Se basant sur la Convention Internationale des Droits de l’Enfant, une des conclusions phares de cette conférence est de choisir le mode d’hébergement qui tienne compte prioritairement de l’intérêt supérieur de l’enfant. L’enfant n’est désormais plus considéré comme un être vulnérable, dépendant mais comme étant acteur et comme ayant également des droits, comme celui de participer et de s’exprimer. Nous y avons découvert plus en détail le « modèle de Cochem » que Marie-France Carlier, Juge de la Famille et de la Jeunesse au Tribunal de la Famille et de la Jeunesse de Namur – division Dinant, a exposé. Il s’agit d’un modèle de consensus parental que la majeure partie des juges applique dans cet arrondissement judiciaire. Ce consensus parental consiste à faire en sorte que tous les intervenants (avocats, juges, experts, etc.), qui gravitent autour des familles, coopèrent de manière étroite pour amener les parents à trouver des solutions amiables qui répondent prioritairement à vos besoins. En trouvant une solution rapidement, cela permet de diminuer tant le stress de vos parents que le vôtre. Cette conférence avait pour but de faire des recommandations en matière d’hébergement alterné tant au niveau international qu’européen, gouvernemental et associatif.

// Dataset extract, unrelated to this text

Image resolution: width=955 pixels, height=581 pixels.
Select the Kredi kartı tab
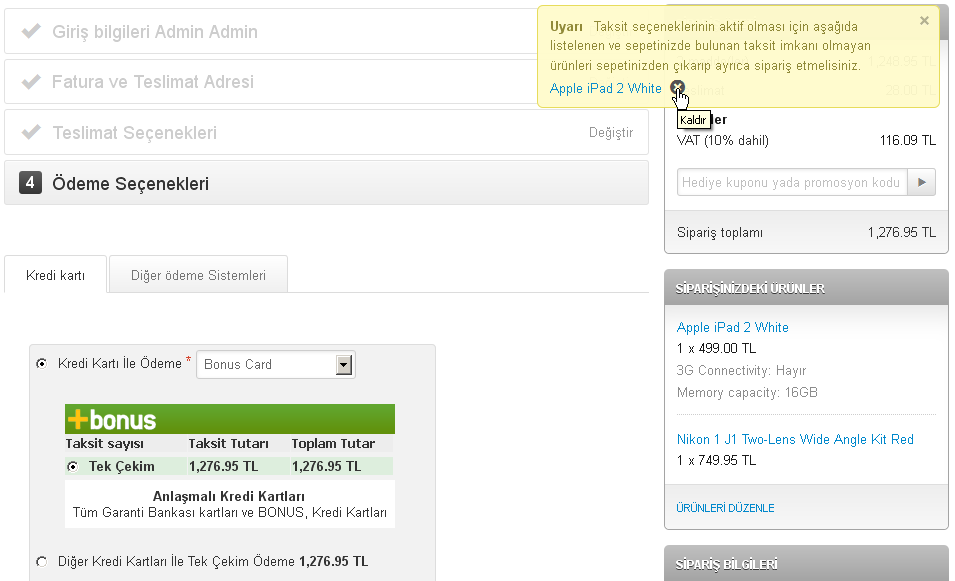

Laura Merla et Jonathan Dedonder ont également eu l’occasion de contribuer au débat en présentant les résultats de l’enquête LadS en ciblant principalement ceux obtenus au sujet de la qualité des relations parent-enfant dans des familles séparées en Fédération Wallonie-Bruxelles. Si vous souhaitez en savoir plus sur cette recherche, je vous invite à suivre le lien ci-après :

https://uclouvain.be/fr/chercher/cirfase/leuven-louvain-adolescents-survey.html

Un autre objectif de notre recherche est de rendre compte de la manière dont vous, les enfants, vous vous appropriez cette situation et développez potentiellement de nouvelles pratiques et manières d’être liées à ce mode de vie. C’est à cette occasion que notre équipe a participé au XIXème Congrès Mondial de Sociologie à Toronto en juillet 2018.

Nous avons participé à de multiples sessions qui furent très enrichissantes pour nos recherches. Nous avons également chacune présenté un aspect de l’étude. Pour ma part, j’ai partagé certaines réflexions basées sur mes premiers résultats sur les différentes « stratégies » que vous, enfants, vous déployez pour vous dépatouiller au milieu de ces changements de maison récurrents et sur la manière dont vous êtes capables d’influencer et/ou de transformer une situation qui s’impose à vous.

À côté de ces présentations, ces conférences nous permettent également de partager et de confronter nos premiers résultats avec d’autres chercheurs ou d’autres professionnels (juges, psychologues, professeurs, etc.) du domaine. Cela nous offre l’occasion de nous inspirer d’autres recherches et d’être sensibilisé à d’autres sujets et d’autres points de vue que le nôtre. Toutes ces nouvelles rencontres nous permettent ainsi d’étendre notre réseau de connaissances. Ces conférences sont aussi l’occasion pour nous de passer du temps en équipe et de créer des liens, de découvrir des villes et d’autres spécificités culturelles.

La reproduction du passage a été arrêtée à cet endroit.